Once reopened, the church could also regain its former use as a summer worship space for Episcopal congregants, who would rent the space. Though built by members of the congregation, the church building was owned by the Episcopal Diocese of Western Massachusetts before being gifted to the town in November 2019. The diocese had earlier closed the parish and planned to sell the property.
No town funding for St. Paul’s was attached to this year’s Town Meeting warrant article.
Voters on May 17 also supported another property targeted for restoration by the Otis Historical Commission and Otis Preservation Trust. The town will spend $25,868, and the preservation trust will spend $15,000, to match a $101,500 state grant to restore the East Otis Schoolhouse, a one-room schoolhouse at 2 Old Blandford Rd. in use from about 1850 to the mid-1950s.

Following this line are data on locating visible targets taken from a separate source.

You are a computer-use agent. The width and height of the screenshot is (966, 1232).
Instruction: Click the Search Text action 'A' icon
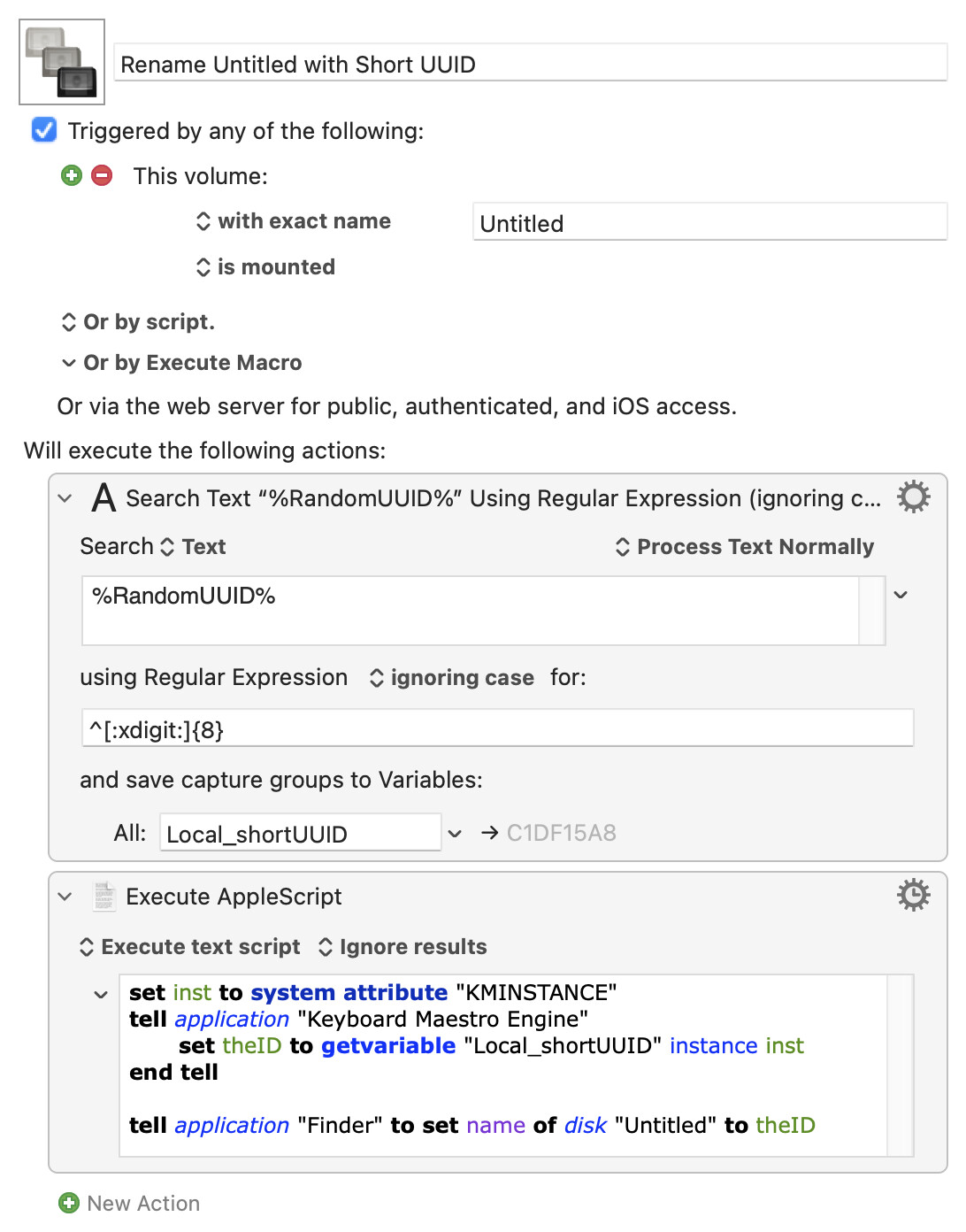click(x=104, y=497)
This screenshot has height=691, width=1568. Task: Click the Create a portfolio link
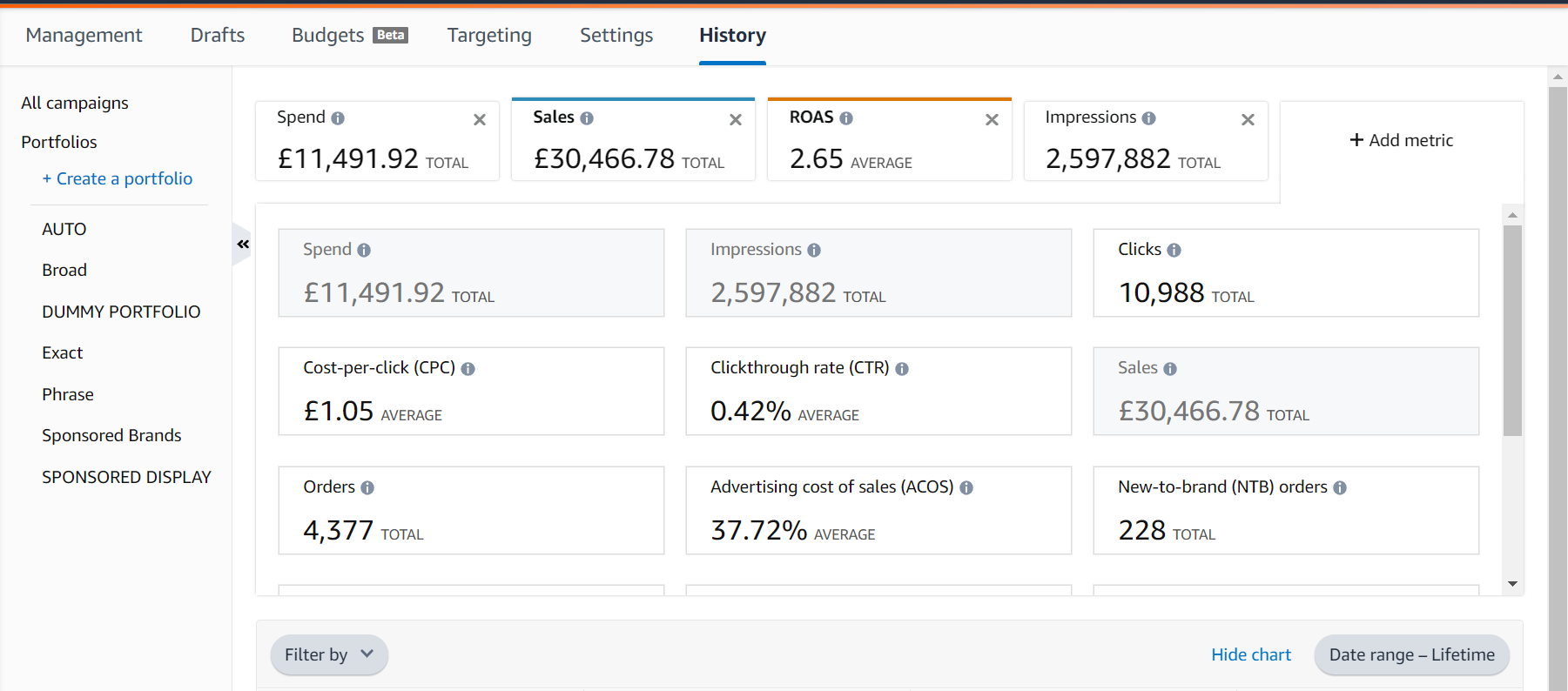point(117,178)
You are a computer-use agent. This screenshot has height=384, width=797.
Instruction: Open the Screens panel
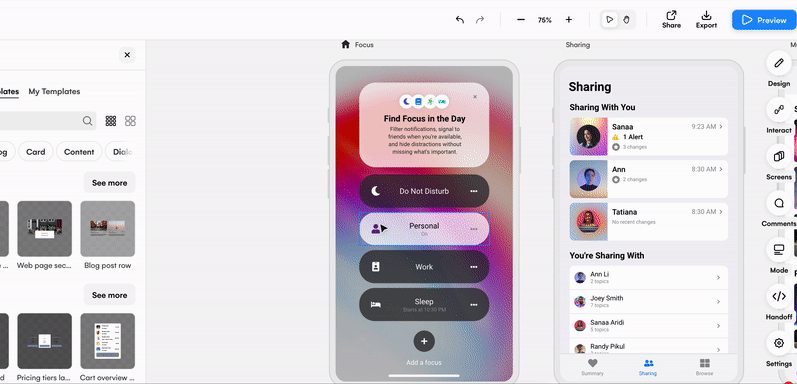coord(779,157)
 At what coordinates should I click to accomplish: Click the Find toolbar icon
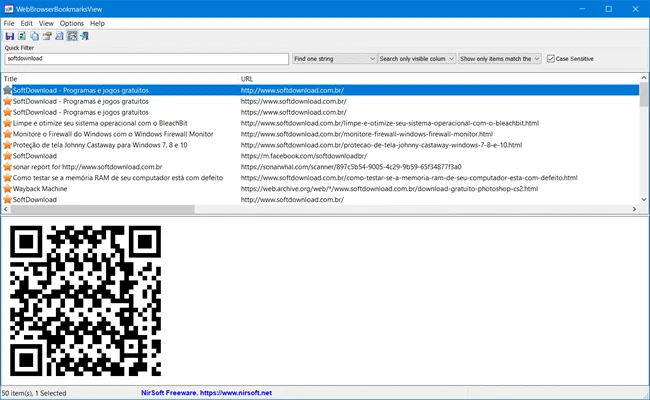59,36
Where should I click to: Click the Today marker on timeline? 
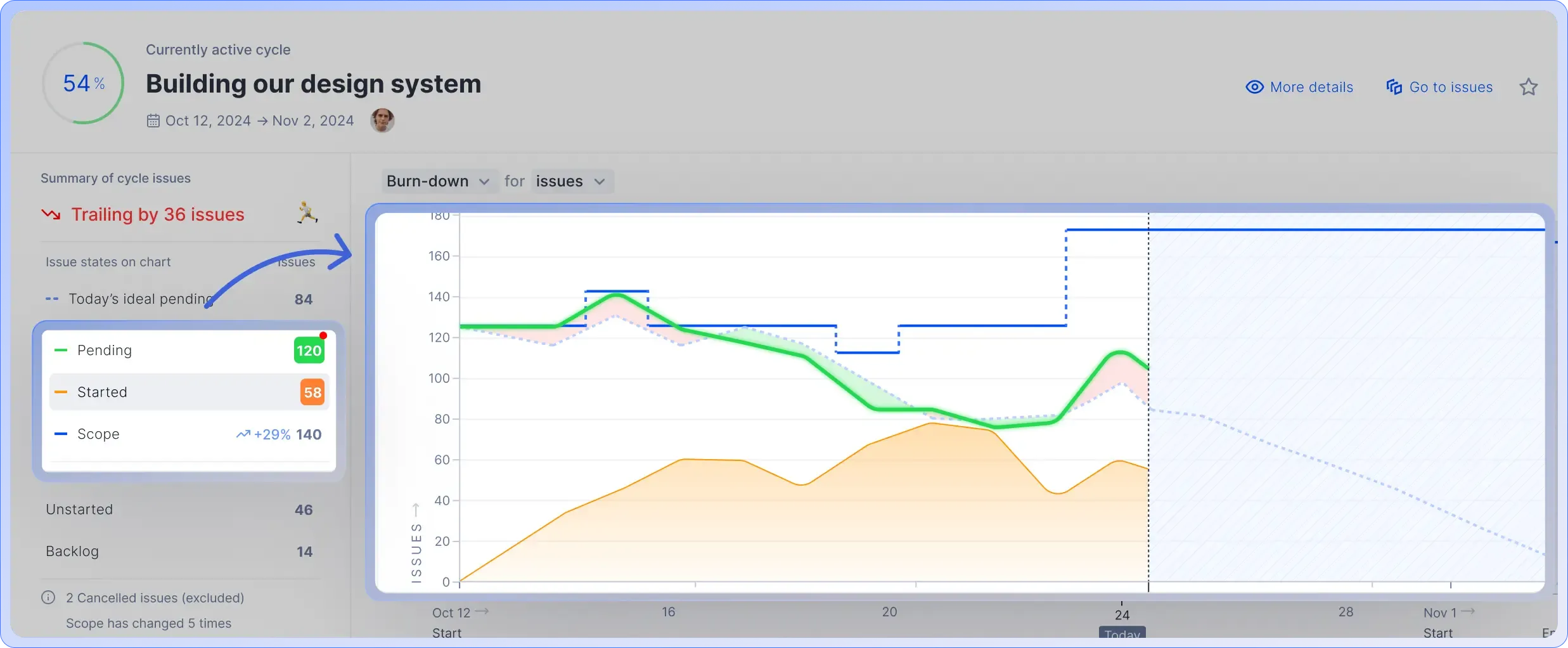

Also at Town Meeting, Otis voters unanimously approved a $5,978,732.06 fiscal year 2023 budget without amendment. The meeting unanimously rejected a petition by Sandisfield residents to change the way votes are recorded at the Farmington River Regional School Committee.
In their sole split vote of the evening, a large majority of voters supported a petition calling on the state to adopt the “Fair Share Amendment,” a surtax on incomes over $1 million that will appear as a referendum question on the November 2022 state ballot. About nine of the 66 registered voters at the meeting voted against the petition.
All other articles passed unanimously.